Cornelia ich wage zu behaupten, dass man Herkunftsmutter immer wider Willen ist, auch in einer Situation, in der man nicht von der eigenen Mutter gezwungen wird. ich weiss, das klingt befremdlich, besonders für die Fraktion, die uns so gerne an den Pranger stellt.
Allen Adoptiveltern kann ich sagen: "Es ist nicht unnatürlich, ein Kind anzunehmen, aber es ist absolut unnatürlich, eines abzugeben. Das könnt ihr mit eurer Liebe nicht aufwiegen oder aufheben. Durch die unnatürliche Reaktion einer leiblichen Mutter, wodurch auch immer hervorgerufen, bekommt ihr ein Kind, das diese Reaktion als eine schmerzhafte Ablehnung , Abtrennung erfahren hat, und das den Amputationsschmerz genauso erleidet wie die Mutter. Wie es damit umzugehen lernt, ob es die Mutter (und damit einen Teil von sich selber) ablehnt oder sucht, wisst ihr nicht im Voraus. Ihr könnt es ihm leichter oder schwerer machen, aber ihr könnt nichts ungeschehen machen. Ich meine das nicht boshaft.

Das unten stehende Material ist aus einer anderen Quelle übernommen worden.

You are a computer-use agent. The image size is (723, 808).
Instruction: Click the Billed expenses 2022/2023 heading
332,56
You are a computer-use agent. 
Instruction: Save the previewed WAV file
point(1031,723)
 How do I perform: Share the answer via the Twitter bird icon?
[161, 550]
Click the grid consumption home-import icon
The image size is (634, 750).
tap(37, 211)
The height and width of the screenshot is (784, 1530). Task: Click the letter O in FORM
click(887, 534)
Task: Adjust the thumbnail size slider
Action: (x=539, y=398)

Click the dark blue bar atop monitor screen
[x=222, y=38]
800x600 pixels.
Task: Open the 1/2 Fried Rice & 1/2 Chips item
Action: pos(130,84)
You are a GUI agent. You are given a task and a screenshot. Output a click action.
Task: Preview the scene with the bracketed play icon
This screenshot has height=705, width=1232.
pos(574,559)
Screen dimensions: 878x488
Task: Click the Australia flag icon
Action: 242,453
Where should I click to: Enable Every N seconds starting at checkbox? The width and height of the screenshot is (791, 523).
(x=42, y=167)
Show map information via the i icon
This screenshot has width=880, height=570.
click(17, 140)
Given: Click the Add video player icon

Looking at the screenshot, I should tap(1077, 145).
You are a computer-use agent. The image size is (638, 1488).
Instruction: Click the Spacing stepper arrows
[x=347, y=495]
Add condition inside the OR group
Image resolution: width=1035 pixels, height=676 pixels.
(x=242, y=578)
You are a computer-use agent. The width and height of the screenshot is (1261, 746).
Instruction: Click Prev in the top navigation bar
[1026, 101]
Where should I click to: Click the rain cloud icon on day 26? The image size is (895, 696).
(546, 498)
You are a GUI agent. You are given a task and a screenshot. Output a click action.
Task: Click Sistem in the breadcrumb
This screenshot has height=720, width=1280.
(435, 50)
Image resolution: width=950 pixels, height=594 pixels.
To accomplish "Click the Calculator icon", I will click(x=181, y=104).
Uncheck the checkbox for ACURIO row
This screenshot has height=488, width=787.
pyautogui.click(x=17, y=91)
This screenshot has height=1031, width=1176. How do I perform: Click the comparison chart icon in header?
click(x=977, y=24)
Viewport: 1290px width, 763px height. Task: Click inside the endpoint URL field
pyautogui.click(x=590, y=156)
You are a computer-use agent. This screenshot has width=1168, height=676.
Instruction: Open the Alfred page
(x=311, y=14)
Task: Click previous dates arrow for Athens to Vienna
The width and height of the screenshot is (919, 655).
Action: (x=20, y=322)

Es geht mir nur darum, dass ihr euch bewusst macht, welche Last ihr mittragt.
Adoption und Abtreibung sind keine echten Alternativen, sondern traurige Produkte einer Gesellschaft, in der die Menschen verlernt haben, Familie zu sein, einander zu unterstützen, ohne nach einer Gegenleistung zu fragen. Kinder sollten in jeder Gesellschaft, einer der größten Schätze sein, um ihrer selbst Willen, nicht weil sie das Prädikat "Meins" tragen
nicht nur Aufklärung, sondern ein komplettes Umdenken auf allen gesellschaftlichen und politishcen Ebenen. Aber Aufklärung ist sicher der erste Schritt.
ZitatHast Du nie Albträme gehabt, dass es Deinem Kind schlecht ergangen sein könnte?
Ständig! Ich tröstete mich damit, dass mein Sohn bei Menschen ist, die jetzt das Glück bei sich hatten. Ich redete mir ein, dass sie so glücklich sind weil ihr Herzenswunsch in Erfüllung ging, dass sie alles tun würden, dass es ihm gut geht! Tja, sie gaben sich alle Mühe! Da bin ich sicher! Und es war bestimmt schwer für sie mit zu erleben dass er ein ganz anderer Schlag als sie geworden ist! Aber geliebt haben sie ihn immer und tun es noch!
Zitat"Ungeplant" heißt ja nicht auch gleichzeitig ungewollt. Vermutlich sind 50 Prozent aller Schwangerschaften ungeplant - sie kamen nicht zur "richtigen" Zeit, waren aber trotzdem irgendwie willkommen.
Nach der Adoption meines Sohnes hatte ich beschlossen niemals Kinder zu bekommen! Ich dachte ich hätte kein Recht dazu für andere Kinder Mutter zu sein! Als mein heutiger Ehemann mir den Heiratsantrag machte sagte ich, dass er sich zum heiraten lieber eine Frau nehmen solle, die ihm vielleicht ein Kind schenkt! ICH wollte keine weiteren Kinder!!! Er blieb bei mir und wir heirateten und bekamen 3 gemeinsame Kinder. Manchmal kommt es eben anders, als man denkt!